*What you will do:* Every line below between the line holding "Click Connect to link Twitter handle" and the line holding "Expand the search", inclusive, should be repeated exactly, and all other lines omitted.

Collected data entries:
=== Begin Enclosure ===

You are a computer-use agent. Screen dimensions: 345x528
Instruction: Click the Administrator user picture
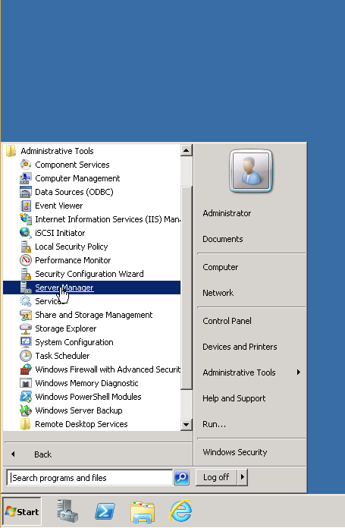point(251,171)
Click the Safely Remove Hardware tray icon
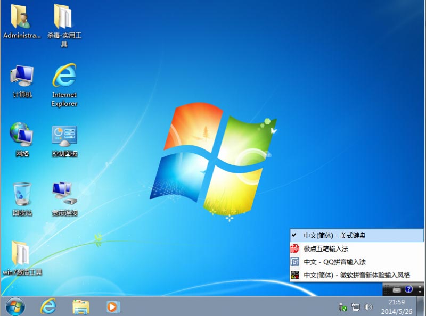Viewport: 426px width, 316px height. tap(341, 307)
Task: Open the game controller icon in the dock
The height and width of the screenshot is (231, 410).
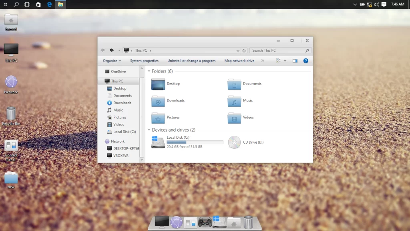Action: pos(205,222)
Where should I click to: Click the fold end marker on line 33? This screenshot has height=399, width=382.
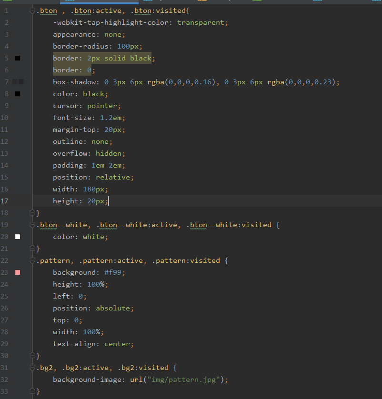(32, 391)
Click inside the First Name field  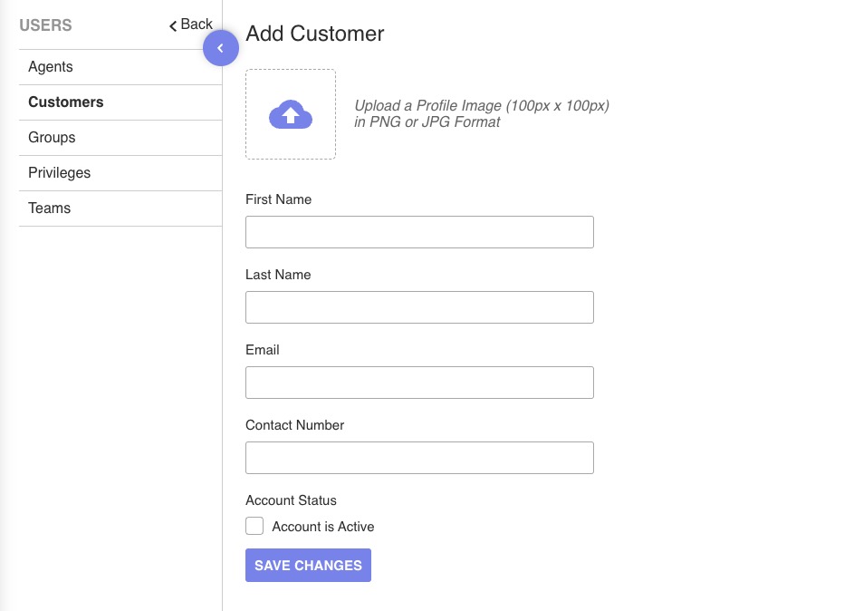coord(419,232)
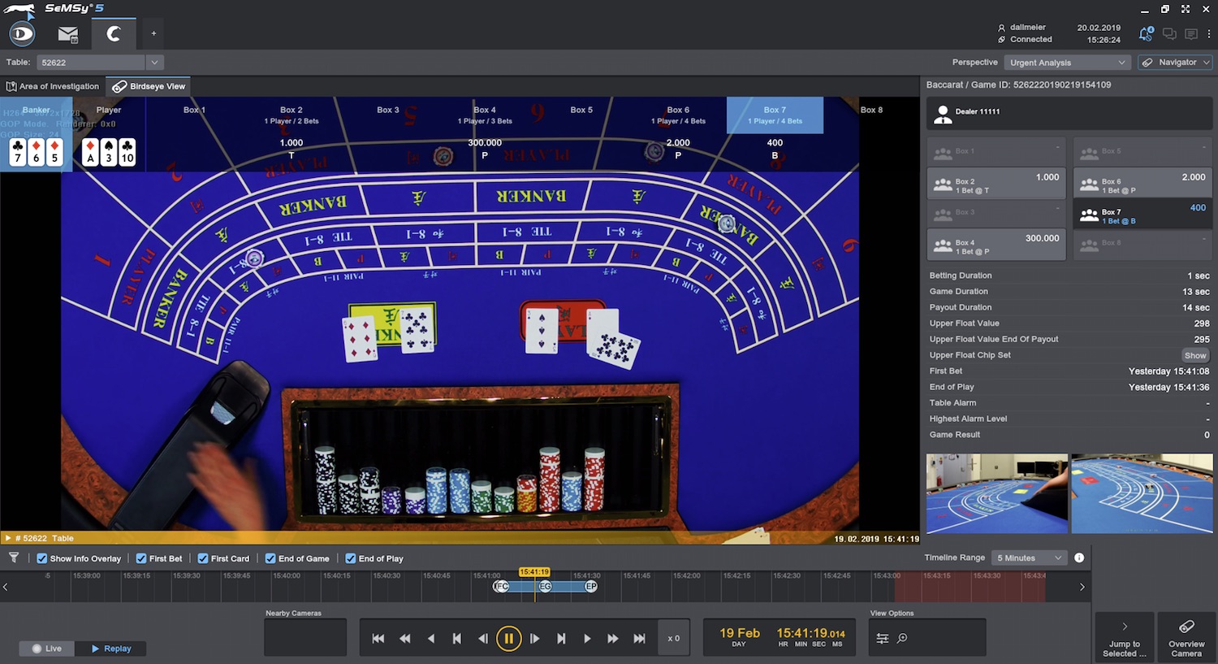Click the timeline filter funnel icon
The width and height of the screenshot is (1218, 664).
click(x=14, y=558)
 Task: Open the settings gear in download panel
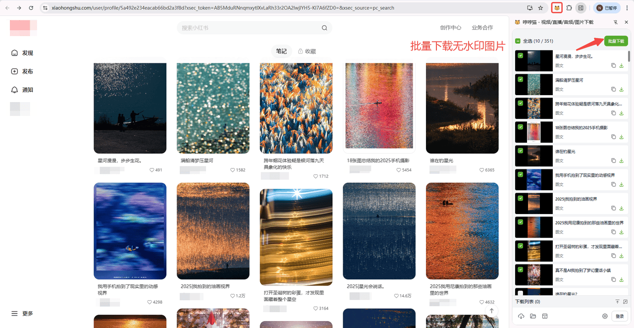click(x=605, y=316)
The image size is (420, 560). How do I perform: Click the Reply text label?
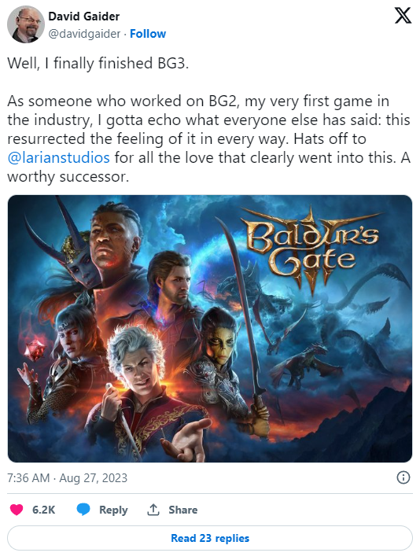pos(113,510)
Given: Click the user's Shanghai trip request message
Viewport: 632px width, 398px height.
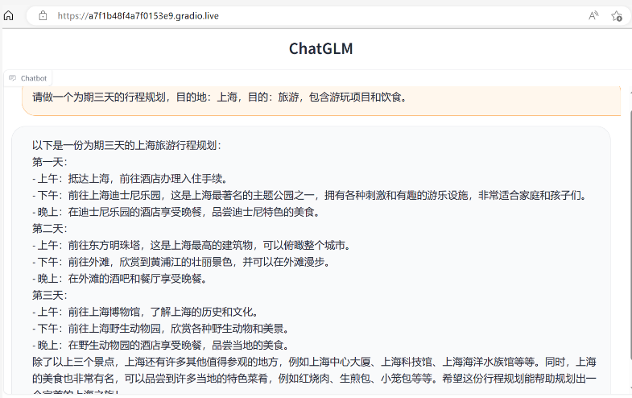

=== End Enclosure ===
=== Begin Enclosure ===

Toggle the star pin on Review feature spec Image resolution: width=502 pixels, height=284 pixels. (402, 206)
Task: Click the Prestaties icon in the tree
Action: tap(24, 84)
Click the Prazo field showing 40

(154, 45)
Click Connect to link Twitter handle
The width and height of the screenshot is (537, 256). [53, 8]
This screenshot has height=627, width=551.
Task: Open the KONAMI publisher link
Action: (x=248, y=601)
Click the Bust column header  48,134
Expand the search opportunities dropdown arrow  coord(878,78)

=== End Enclosure ===

*Your response:*
Click Connect to link Twitter handle
The width and height of the screenshot is (537, 256). [53, 8]
This screenshot has height=627, width=551.
Task: Open the KONAMI publisher link
Action: (x=248, y=601)
Click the Bust column header  48,134
Expand the search opportunities dropdown arrow  coord(878,78)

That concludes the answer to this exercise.